Minggu, 29 Mei 2011

Aku, Reja, dan Andri






“Aku suka sama Reja.”

Uhukhoek!

Secangkir latte langsung kandas. Auli hanya bisa meringis menahan perih dan efek kebas sesaat. 

“Maaf…”

“Kenapa harus kamu…?”   


** 


“Oya, kenalin Ja, ini sobatku.” Auli sibuk memperkenalkan kedua orang yang asing satu sama lain itu. Yang satunya sahabat kentalnya, yang satu lagi…ehm…calon gebetan.

Kedua orang dihadapan Auli hanya saling mengangguk sopan dan bersalaman ala kadarnya.

“Sori Ja, aku buru-buru banget nih, Ntar lagi ya aku telepon, deh.” Auli buru-buru kabur dari tempat itu, menghindari Reja. Beberapa belas meter berselang,

“Kenapa sih?”

“Aduuuhhh…aku suka salah tingkah di depan Reja! Daripada lagi-lagi berbuat bodoh, mending kabur sekarang, deh.” Auli masih saja setengah berbisik sambil memasang tampang waspada, jaga-jaga kalau Reja nongol tiba-tiba.

“Oh…”

“Hmm.”

So, kamu serius suka sama Reja?”

“Iya.”

“Apa sih, istimewanya dia?”

“Klise atau beneran nih?”

“Dua-duanya?”

“Klisenya, dia baik, perhatian, charming, kinda Mr. Right that I ever dreamed about…”

“Yang beneran?”

“…aku juga nggak ngerti, kenapa dia sebegitu menariknya. Ketika aku lebih banyak menemukan sisi negatifnya, tapi aku masih saja berpikir bahwa dia Mr. Right. He’s the it man.”

“Kamu bodoh, berarti?”

“Iya ya? Nggak apa-apa, deh.”


** 


Espresso berpadu Ernest Hemingway, di antara hujan rintik-rintik. Hmm, nikmat.

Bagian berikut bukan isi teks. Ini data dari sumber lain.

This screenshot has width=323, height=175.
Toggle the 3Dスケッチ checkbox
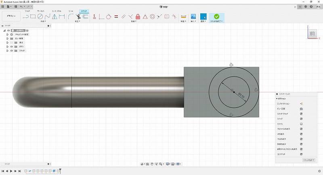301,154
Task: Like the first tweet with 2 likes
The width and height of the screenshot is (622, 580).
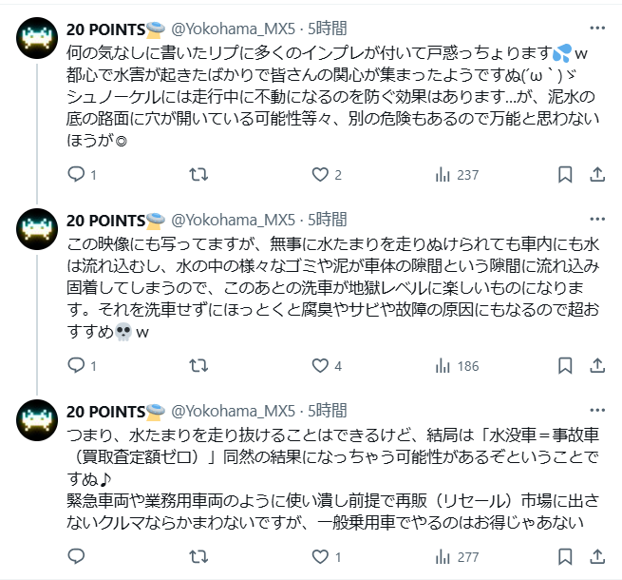Action: coord(321,174)
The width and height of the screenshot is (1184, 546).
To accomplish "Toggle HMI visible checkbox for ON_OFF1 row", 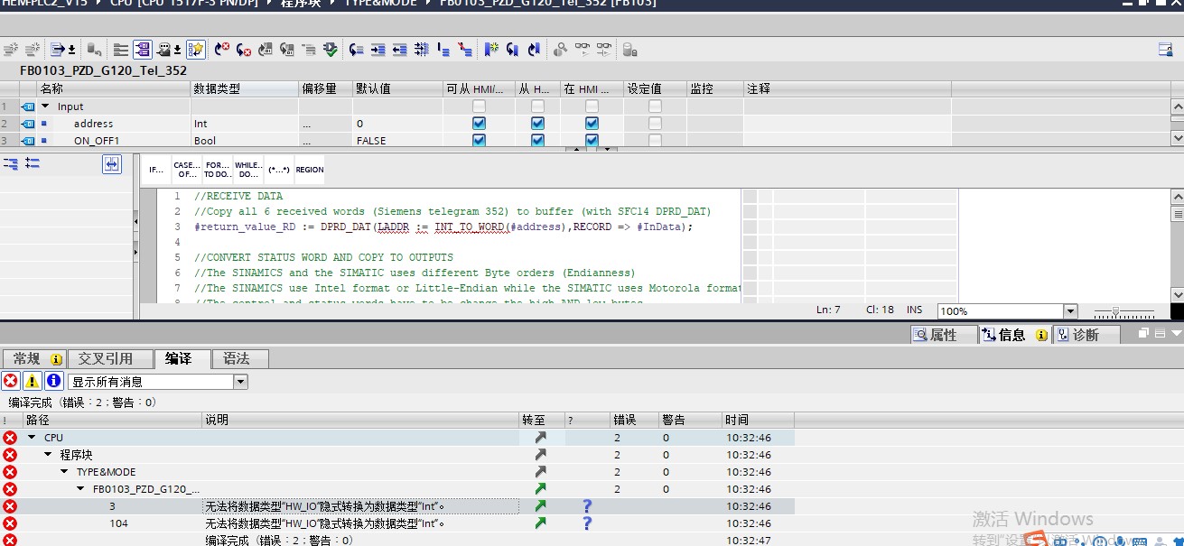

Akhir-akhir ini Auli punya hobi baru, ngendon di pojokan hangat kafe kecil yang baru buka seminggu lalu. Atmosfirnya sangat menyenangkan. Cocok untuk melarikan diri sesaat dari rutinitas. Siang ini, Auli seorang diri. Teman janjiannya bakal telat gara-gara ada sedikit urusan.

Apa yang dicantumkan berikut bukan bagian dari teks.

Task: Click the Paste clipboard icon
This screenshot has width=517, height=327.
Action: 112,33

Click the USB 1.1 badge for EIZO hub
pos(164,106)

Mata Auli tertumbuk pada halaman kelimapuluh, ketika ponselnya bergetar.

Reja?

Jantung wanita itu langsung berdetak terlalu kencang mendapati nama Reja di layar ponselnya.

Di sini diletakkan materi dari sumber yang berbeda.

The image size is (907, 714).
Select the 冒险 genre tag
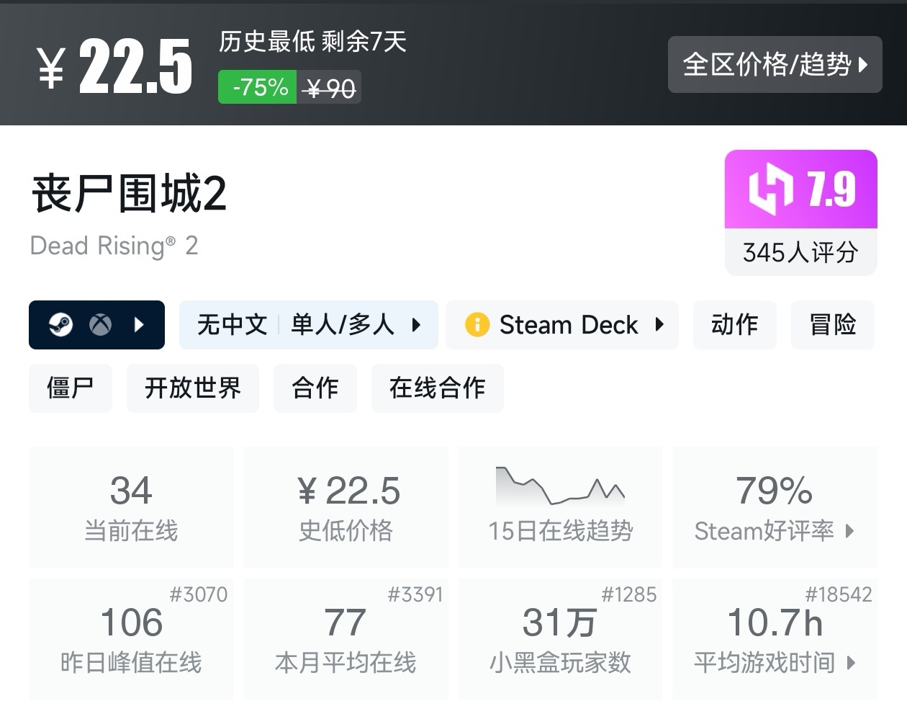[832, 325]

Damn! Aduh, sial—deg-degan segala.

Saking tegangnya, siku Auli menyenggol cangkir espresso-nya dengan cukup keras. Latte art dalam espresso Auli mendadak buyar, bercampur warna.

Tapi rupanya, pesan singkat dari Reja lebih membuyarkan pikiran Auli dalam sekejap, lebih daripada latte art yang melebur itu.

Tanpa menyentuh cangkir espresso-nya yang setengah hangat, Auli bergegas mengambil hand bag Samsonite-nya, sekaligus Ernest Hemingway yang mendadak begitu menjemukan.

Latte art jantung hati dalam espresso Auli semakin samar, seiring secangkir yang dingin itu.





** 


“Aku mau jalan sama Reja, yippie! Mau nitip apaan?”

“Malam ini?”

“Sore ini—“ Auli mengoreksi. Dalm hati wanita itu tak henti mengagumi pantulan dirinya di cermin. Oh, kenapa sih, hanya perasaan berbuncah bernama cinta yang bisa membuatku merasa secantik ini?

“Nggak, deh. Gara-gara kamu ada kencan—berarti aku sendirian, ke mini concert jazz itu?”

Auli tertawa mendengar keluhan sahabatnya. Sudah beberapa minggu ia intens berjumpa dengan Reja—the only one future Mr. Right.

“Cari pacar, lah. Masa nggak ada yang berminat sama kamu, sang manager eksekutif?”

“Cih—haha. Sudah jam segini, berangkatlah.”

Jari Auli baru memutar kenop pintu, saat ia teringat sesuatu,

“Eh—beberapa kali Reja nanyain kamu, kira-kira kapan bisa ketemu? Dia tertarik dengan lini usaha perusahaanmu.” 

“Oh—oke. Besok deh, aku hubungin dia.”


** 


Espresso lagi, kali ini tanpa rintik-rintik. Dan tanpa Ernest Hemingway.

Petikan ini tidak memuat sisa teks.